Add chunked implementation of siglip sigmoid loss
Opened this issue · 0 comments
Thank you for the great work on siglip paper. In particular, the gains in metrics at small batch sizes are impressive.
Sigmoid Loss for Language Image Pre-Training
I tried using this pytorch based distributed chunked implementation in open clip repo using torch.distributed.P2POp
https://github.com/mlfoundations/open_clip/blob/fc5a37b72d705f760ebbc7915b84729816ed471f/src/open_clip/loss.py#L307
I tried taking a ViT B vision encoder + XLM Roberta text encoder and train it using both CLIP softmax and SigLip sigmoid loss on an in house dataset of 10M image-text pairs at an effective batch size of 9k (with V100 GPUs) and observed that CLIP softmax still performs better than siglip sigmoid loss on nDCG metric.
I was wondering if there is any error in above implementation using p2pop.
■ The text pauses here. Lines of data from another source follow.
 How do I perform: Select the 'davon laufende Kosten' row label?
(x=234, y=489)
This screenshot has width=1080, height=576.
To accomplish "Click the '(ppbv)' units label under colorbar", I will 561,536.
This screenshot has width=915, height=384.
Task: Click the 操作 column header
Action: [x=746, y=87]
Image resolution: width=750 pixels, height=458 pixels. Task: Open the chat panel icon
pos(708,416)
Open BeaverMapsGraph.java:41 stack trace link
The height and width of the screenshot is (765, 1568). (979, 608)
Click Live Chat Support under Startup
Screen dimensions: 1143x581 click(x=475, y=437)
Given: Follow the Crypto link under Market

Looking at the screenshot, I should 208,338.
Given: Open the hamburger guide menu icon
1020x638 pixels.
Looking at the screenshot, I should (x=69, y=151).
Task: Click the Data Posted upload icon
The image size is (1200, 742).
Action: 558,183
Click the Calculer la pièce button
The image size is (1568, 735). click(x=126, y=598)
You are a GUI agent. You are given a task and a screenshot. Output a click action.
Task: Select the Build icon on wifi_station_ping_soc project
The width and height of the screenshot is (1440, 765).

I also tried using an all_gather to get negative text_features from other gpus but still the behavior seems to be the same
class SigLipLossAllGather(nn.Module):
""" Sigmoid Loss for Language Image Pre-Training (SigLIP) - https://arxiv.org/abs/2303.15343
"""
def __init__(
self,
logit_scale=np.log(10),
logit_bias=-10
):
super().__init__()
self.logit_scale = logit_scale
self.logit_bias = logit_bias
self.labels = {}
def get_ground_truth(self, device, dtype, num_logits, negative_only=False) -> torch.Tensor:
labels = -torch.ones((num_logits, num_logits), device=device, dtype=dtype)
if not negative_only:
labels = 2 * torch.eye(num_logits, device=device, dtype=dtype) + labels
return labels
def get_logits(self, image_features, text_features, logit_scale, logit_bias=None):
logits = logit_scale * image_features @ text_features.T
if logit_bias is not None:
logits += logit_bias
return logits
def _loss(self, image_features, text_features, logit_scale, logit_bias=None, negative_only=False):
logits = self.get_logits(image_features, text_features, logit_scale, logit_bias)
labels = self.get_ground_truth(
image_features.device,
image_features.dtype,
image_features.shape[0],
negative_only=negative_only,
)
loss = -F.logsigmoid(labels * logits).sum() / image_features.shape[0]
return loss
def forward(self, image_features, text_features):
loss = self._loss(image_features, text_features, self.logit_scale, self.logit_bias)
if global_manager.world_size > 1:
# Gather text features from all ranks
text_features_dict = {'text_features': text_features, 'global_rank': global_manager.rank}
all_text_features_dict = all_gather_objects(text_features_dict)
# Compute loss against negative text features from all other ranks
for i in range(len(all_text_features_dict)):
neigh_rank = all_text_features_dict[i]['global_rank']
neigh_text_features = all_text_features_dict[i]['text_features']
if neigh_rank != global_manager.rank:
loss += self._loss(image_features, neigh_text_features, self.logit_scale, self.logit_bias, negative_only=True)
return {"loss": loss}
The implementation in this repo seems to be the non-chunked version
big_vision/big_vision/trainers/proj/image_text/siglip.py
Lines 287 to 308 in 46b2456
I am wondering if you can add a chunked implementation of the siglip sigmoig loss.